Trinidad’s society (as distinct from Tobago’s) is collapsing. There are signs of societal collapse everywhere, and it takes a statesman to publicly recognise this. The crying need of the moment is not to build highways etc, but to arrest that collapse of society and to try to recover what has so far been lost.
Violent crimes can only increase in a collapsing society, and no police force can ever successfully respond to such violent crimes. Prisons also, do not solve such a problem. They only make the situation worse since the imprisonment of so many breadwinners will reduce an ever increasing number of families to destitution.
When the prisons are filled with the poor, and the rich call for more prisons, then violence is certain to increase in such a collapsing society.

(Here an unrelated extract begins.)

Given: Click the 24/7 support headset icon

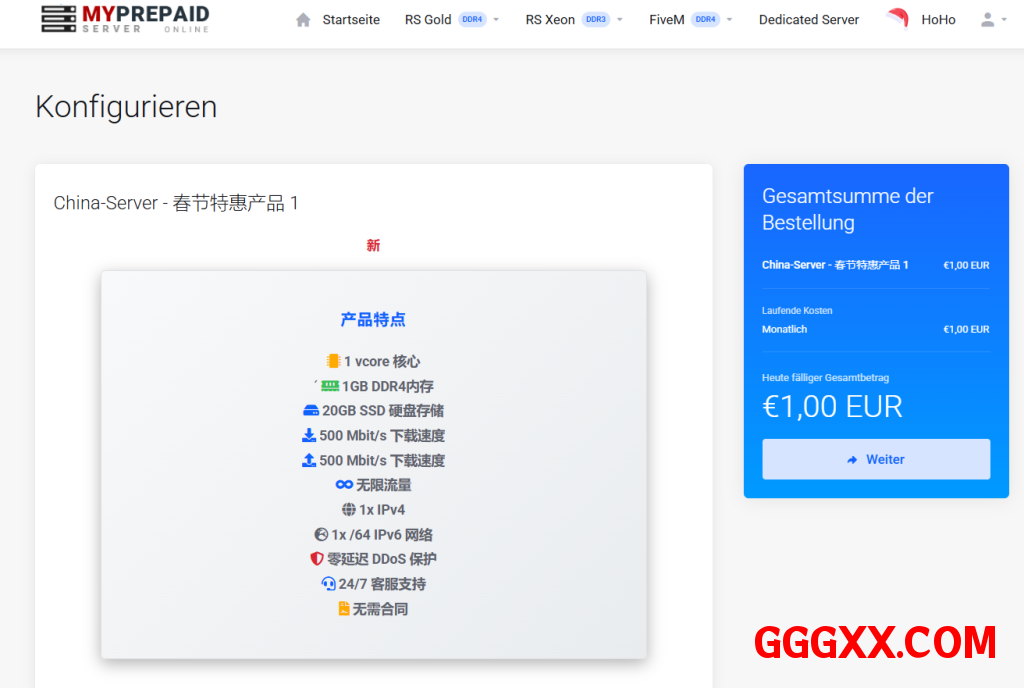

The Government must publicly acknowledge that we live in a collapsing society and that religion is perhaps, better placed than many other institutions to play a strategically important role in successfully arresting that collapse. How much longer must we wait for political parties and politicians to stop their blame game and accept that they do not have all the answers, and that others must also be consulted?

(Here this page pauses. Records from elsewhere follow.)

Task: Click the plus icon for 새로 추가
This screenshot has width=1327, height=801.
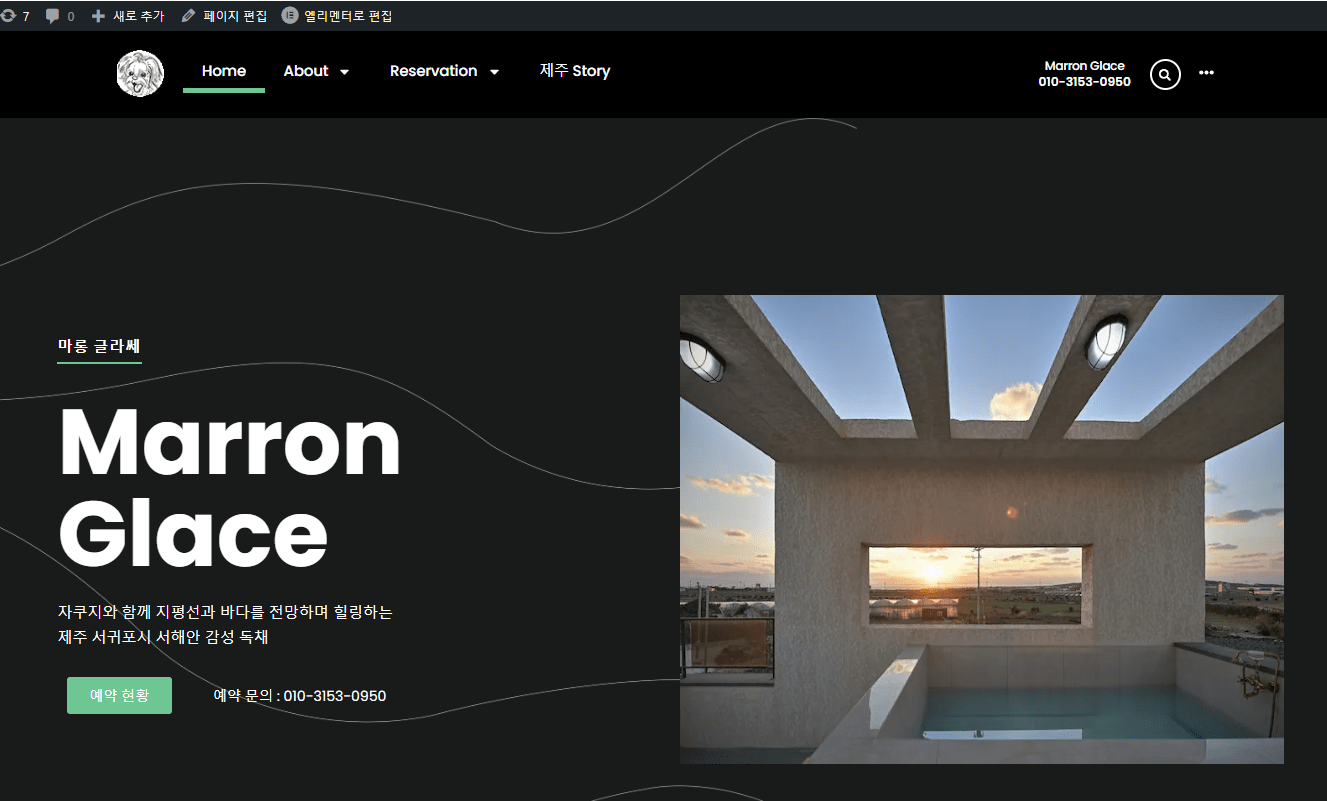Action: pos(98,16)
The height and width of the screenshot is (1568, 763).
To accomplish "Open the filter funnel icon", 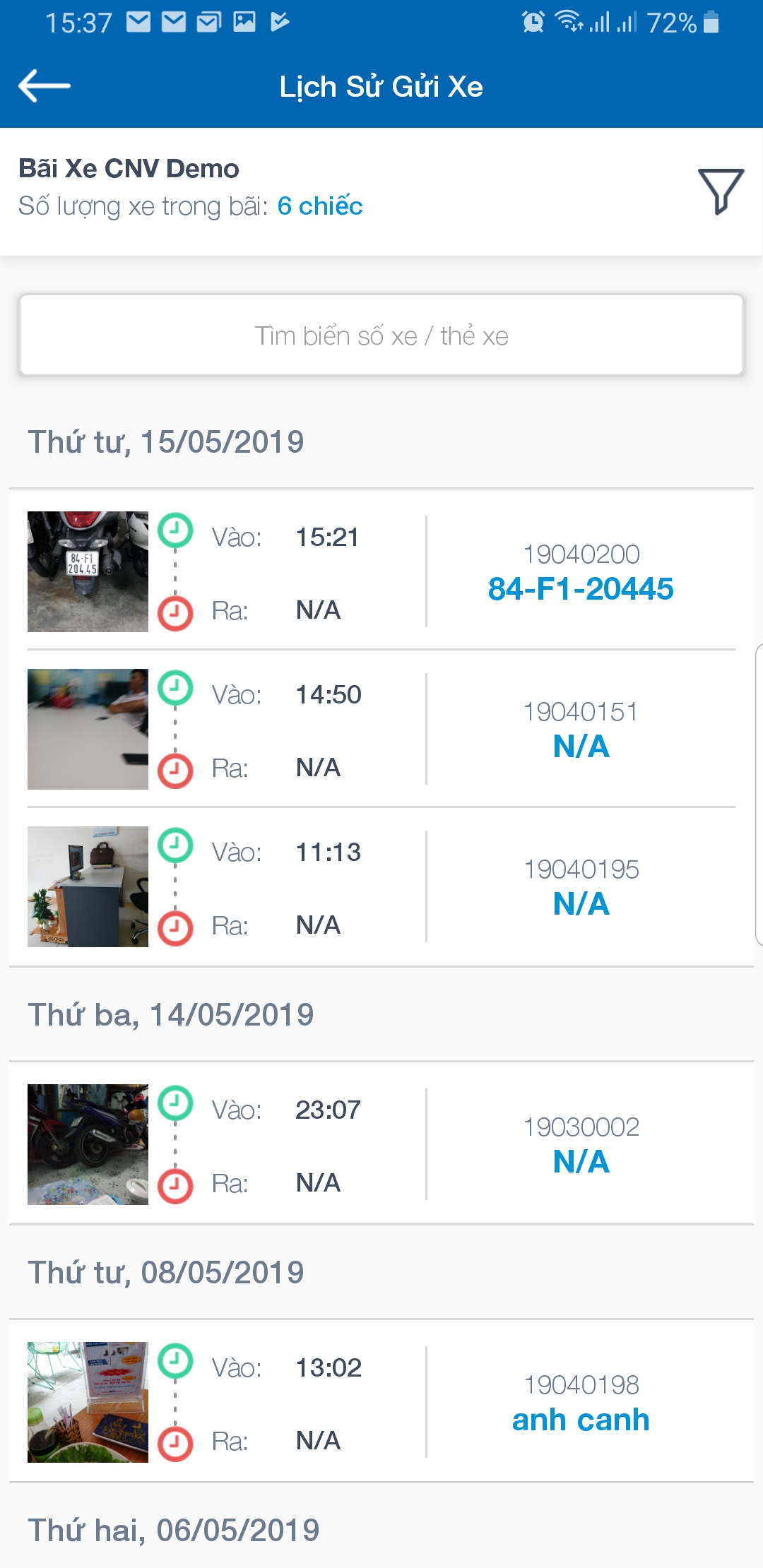I will coord(721,191).
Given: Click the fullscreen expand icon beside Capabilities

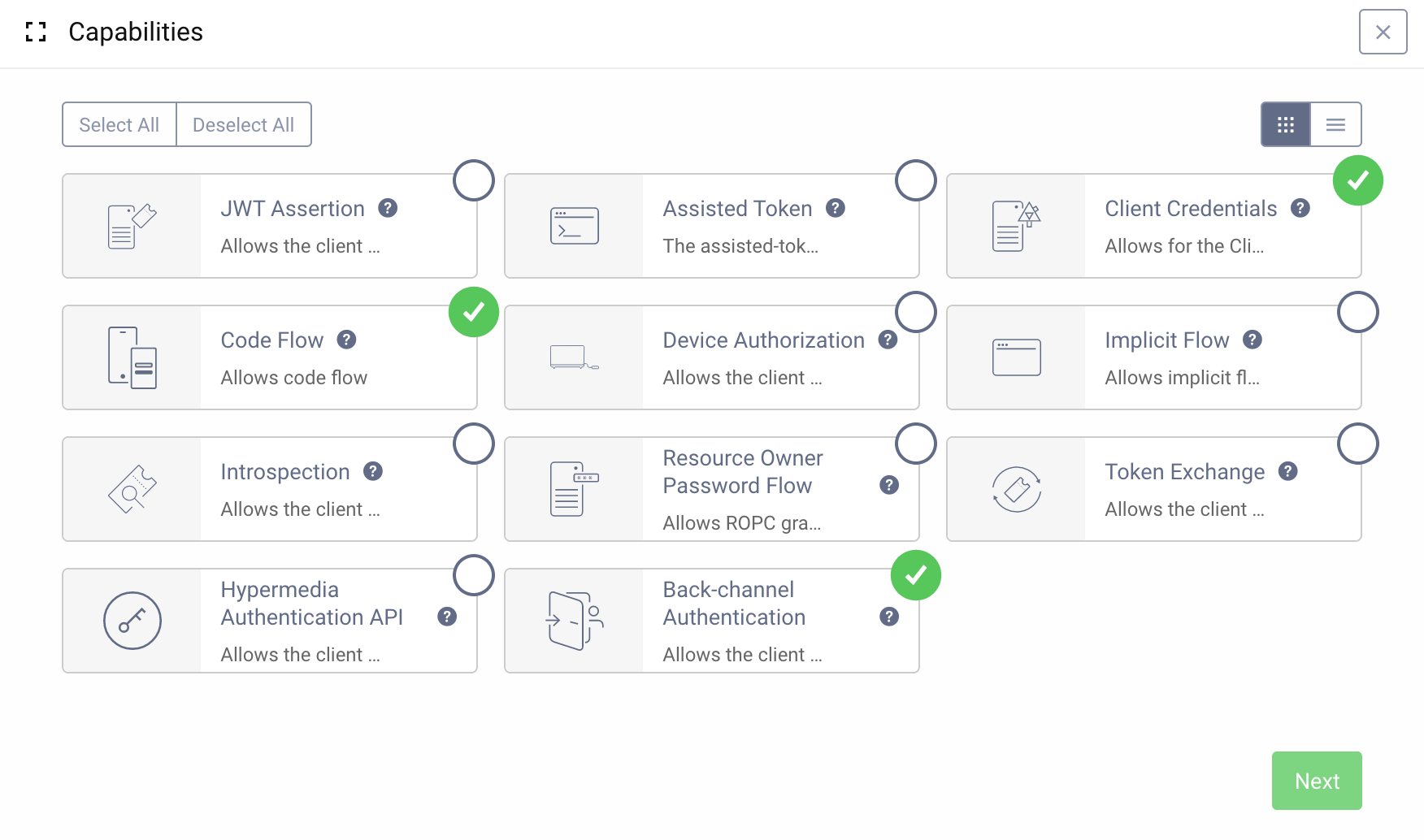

I suggest the organisation of a National Consultation on Crime in order to discuss the subject of violent crime and, perhaps, to search for a greater role for religion in society, and in affairs of the State, that can hopefully arrest the continuous decline and collapse of the society.
Such a consultative convention may recommend, for example, that the three major world religions present in Trinidad, ie, Christianity, Hinduism and Islam, should each be permanently represented in Parliament by a religious scholar who has the knowledge and competence to articulate what the religion has to offer in response to such critical national issues as rampant and escalating violent crimes.